In order to facilitate the implementation of a neural network in an integrated circuit, preferably an application specific integrated circuit, the weight of the neural network may be quantized. In this way, the memory requirements of a device directed at performing said inference are advantageously reduced, which further, advantageously, permits reducing energy consumption of the device. This is particularly advantageous when said inference is to be carried out by portable devices, in which devices, being typically battery powered, energy saving means longer operational service before recharging.

In this context, inference or deep learning inference is the phase in development where the capabilities learned during training of a neural network is put to work. The trained neural networks make predictions, or inferences, on new, or novel, data that the model has never seen before.

In this context, quantization is the process of reducing the precision of the weights, biases, and activations such that they consume less memory.

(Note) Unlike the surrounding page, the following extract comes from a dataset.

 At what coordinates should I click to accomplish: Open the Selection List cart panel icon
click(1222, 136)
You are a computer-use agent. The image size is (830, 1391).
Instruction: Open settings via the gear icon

The step of processing the weights comprises the step of: dividing each weight into at least two separate weight slices with a fixed bit size for each weight, said fixed bit sizes preferably being equal for each weight slice, each comprising one or more bits and together defining the weight.

The step of storing the processed weights comprises the step of storing each n-th separate weight slice of the weights sequentially into the destination memory. Here, n runs from 1 to the number of weight slices per weight, such that each word of the destination memory contains only the m-th weight slices of the weights, wherein m is a number between 1 and the number of weight slices per weight. In this way, it is possible to more fully use the available memory and available bus when reading the weights.

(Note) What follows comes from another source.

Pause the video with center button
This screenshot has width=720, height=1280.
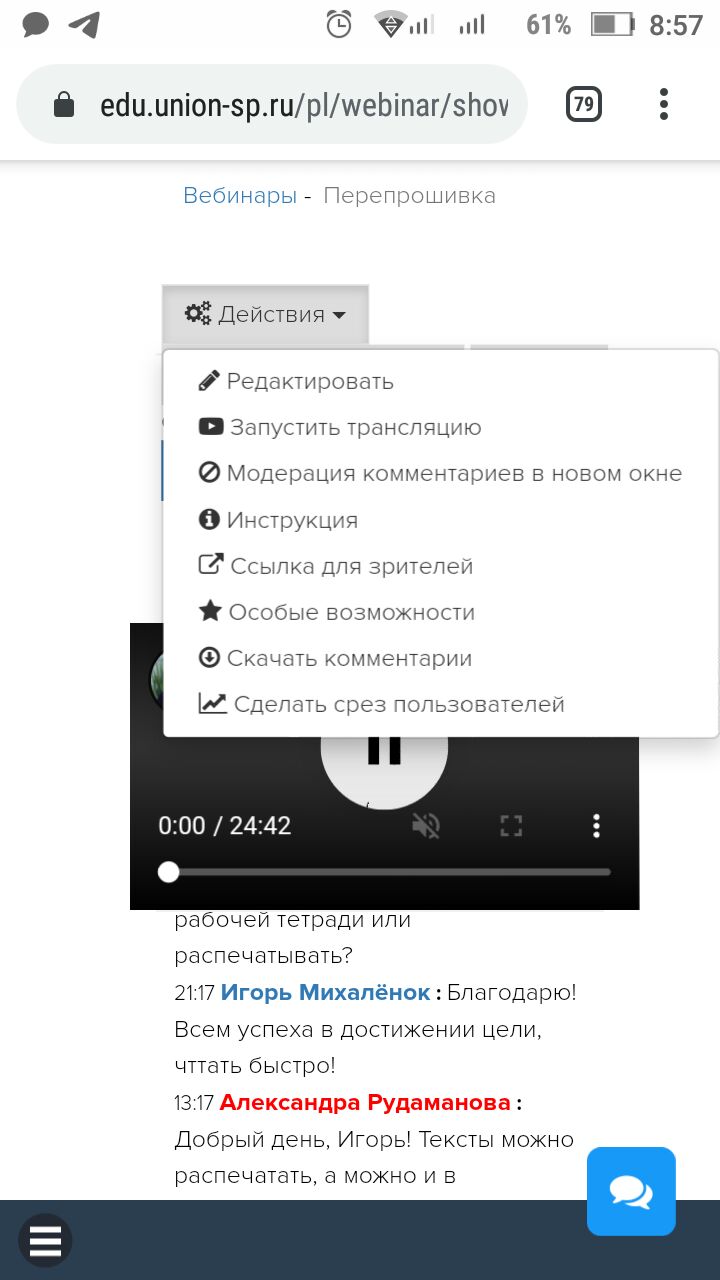[384, 748]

In this context, the term bus, shortened form of the Latin omnibus, and historically also called data highway or databus, is to be understood as a communication system that transfers data between components inside a computer, or between computers. This expression covers all related hardware components e.g. wire, optical fiber, etc. and software, including communication protocols.

In this context, the term processing pipeline or data pipeline is to be understood as a set of processes and tools that move data from one system to another, often involving stages of collection, processing, storage, and analysis.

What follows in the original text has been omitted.